Norweg na celowniku Zagłębia
LUBIN. Wyceniany na 300 tysięcy euro norweski pomocnik 26-letni Gjermund ASEN zawodnik Tromso otwiera wg. naszych informacji listę transferowych życzeń Zagłębia Lubin. - Powiedzmy, że jest jednym z kilku zawodników, którymi się interesujemy - tłumaczy Robert SADOWSKI, prezes Zagłębia.
Ale to daleko posunięta... dyplomacja transferowa. Wiemy iż ostatni mecz ligi norweskiej pomiędzy Brann Bergen a Tromso oglądali skauci Zagłębia. Nie trudno się domyśleć iż oglądali w akcji wspomnianego Gjermunda ASENA oraz mieli ochotę ponownie przyjrzeć się w akcji bramkarzowi Bergen Piotrowi LECIEJEWSKIEMU. Ten ostatni przesiedział jednak mecz na ławce rezerwowych.
Wspomniany Gjermund Asen to piłkarz, który z 1 stycznia 2018 roku będzie zawodnikiem wolnym więc Miedziowi mogliby go nakłonić do grania w Polsce. Czy między Zagłębiem a zawodnikiem doszło do rozmów?

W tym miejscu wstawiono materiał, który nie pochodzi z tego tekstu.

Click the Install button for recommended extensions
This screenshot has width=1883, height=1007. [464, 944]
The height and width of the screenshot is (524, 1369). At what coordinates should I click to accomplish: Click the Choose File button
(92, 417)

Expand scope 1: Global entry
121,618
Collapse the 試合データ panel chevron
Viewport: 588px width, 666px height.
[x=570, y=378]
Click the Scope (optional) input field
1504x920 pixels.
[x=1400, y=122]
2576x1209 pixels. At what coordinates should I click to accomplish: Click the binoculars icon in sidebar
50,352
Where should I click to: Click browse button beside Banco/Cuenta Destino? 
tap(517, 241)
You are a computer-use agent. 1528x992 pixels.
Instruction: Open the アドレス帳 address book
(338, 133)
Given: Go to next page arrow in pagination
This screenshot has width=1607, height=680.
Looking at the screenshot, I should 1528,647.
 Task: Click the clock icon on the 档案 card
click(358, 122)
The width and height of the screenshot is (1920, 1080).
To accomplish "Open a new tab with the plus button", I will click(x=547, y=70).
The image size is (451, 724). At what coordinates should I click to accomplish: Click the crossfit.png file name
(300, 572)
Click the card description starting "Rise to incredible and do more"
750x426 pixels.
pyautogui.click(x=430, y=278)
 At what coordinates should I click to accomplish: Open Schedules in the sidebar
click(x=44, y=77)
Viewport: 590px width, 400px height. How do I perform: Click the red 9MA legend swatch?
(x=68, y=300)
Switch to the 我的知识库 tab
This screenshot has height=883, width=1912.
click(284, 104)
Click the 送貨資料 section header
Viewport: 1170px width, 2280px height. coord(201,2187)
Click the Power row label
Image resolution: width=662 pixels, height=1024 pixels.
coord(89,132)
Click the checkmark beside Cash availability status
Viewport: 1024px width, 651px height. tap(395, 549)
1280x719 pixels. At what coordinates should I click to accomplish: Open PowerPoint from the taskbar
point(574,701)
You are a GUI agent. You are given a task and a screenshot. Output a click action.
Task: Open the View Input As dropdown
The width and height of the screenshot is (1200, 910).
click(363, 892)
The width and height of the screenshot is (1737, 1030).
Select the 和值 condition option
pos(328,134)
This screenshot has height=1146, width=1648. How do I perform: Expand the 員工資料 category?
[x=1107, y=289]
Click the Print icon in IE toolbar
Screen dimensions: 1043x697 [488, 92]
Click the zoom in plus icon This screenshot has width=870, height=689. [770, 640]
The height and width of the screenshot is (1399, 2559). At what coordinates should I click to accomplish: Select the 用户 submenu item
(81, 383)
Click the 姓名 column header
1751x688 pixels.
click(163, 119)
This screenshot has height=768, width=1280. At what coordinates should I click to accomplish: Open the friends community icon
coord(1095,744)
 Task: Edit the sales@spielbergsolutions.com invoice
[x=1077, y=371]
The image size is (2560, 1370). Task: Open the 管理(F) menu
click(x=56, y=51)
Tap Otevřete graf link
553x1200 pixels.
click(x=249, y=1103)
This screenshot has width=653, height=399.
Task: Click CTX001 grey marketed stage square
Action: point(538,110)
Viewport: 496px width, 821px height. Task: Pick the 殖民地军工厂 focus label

Trudno powiedzieć w każdym razie potwierdzoną wiadomością jest to iż Asen miał oferty kontraktu ze strony innych norweskich klubów i wszystkie oferty... odrzucił.
Jak się wydaje Zagłębie ostatnimi czasy dość mocno penetruje skandynawski rynek piłkarski idąc jakby w ślady Lecha Poznań. Nie trudno się domyśleć, że w jakimś stopniu to efekt zatrudnienia w klubie na stanowisku dyrektora sportowego Dariusza Motały, który w przeszłości był menagerem Lecha Poznań. I był gorącym zwolennikiem sięgania po piłkarzy ze Skandynawii.
Czy w styczniu zarówno Asen, jak i Leciejewski pojawią się na treningach Zagłębia?